Eventually, on 7 March, the Guinean government bowed to popular demand and postponed the 12 May election date "until further notice", upon the recommendations of the National Independent Electoral Commission (CENI). In a press statement, the Prime Minister Mohamed Said Fofana asserted the commitment of the government not to spare any effort to ease the political tension, with pledges of free and fair elections.

On 10 March, a Guinean court ordered opposition leaders to appear at a hearing scheduled for the 14 March, in which they would be questioned for their role in organising the protests. A government spokesman told Reuters that they would be facing a "civil procedure", following President Conde's call for those responsible for the violence and the pillaging of businesses to be brought to justice. Former Prime Minister Sidya Toure branded the summons as an "illegal procedure for what was an authorised march" and a "manipulation of justice for political ends".
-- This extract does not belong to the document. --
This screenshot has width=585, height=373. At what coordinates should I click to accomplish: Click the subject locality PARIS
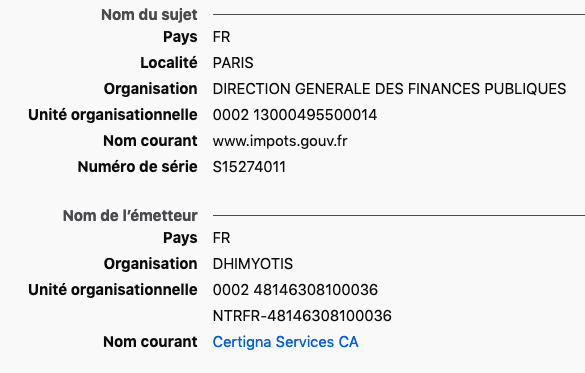pyautogui.click(x=233, y=63)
The Guinean government also agreed to suspend poll preparations, prompting the opposition's agreement on 15 March to take part in preliminary talks to end the deadlock over the elections. Days later however, the opposition were to be found appealing for an international effort to help organise the legislative polls, after a "painful" dialogue with the government. Opposition leader Cellou Dalein Diallo blamed Interior Minister Alhassane Condé for the "mistrust between us and the government".

International reaction
On 2 March, the African Union announced it was deeply concerned about recent political developments in the country “that have degenerated into street clashes and violence and saw the loss of lives and destruction of property”. Its chairperson strongly urged all stakeholders to remain calm and engage in genuine dialogue on the way forward.

On 5 March, the European Union voiced concerns over the political unrest, and urged all concerned parties to “show restraint and resolve differences through a national dialogue”.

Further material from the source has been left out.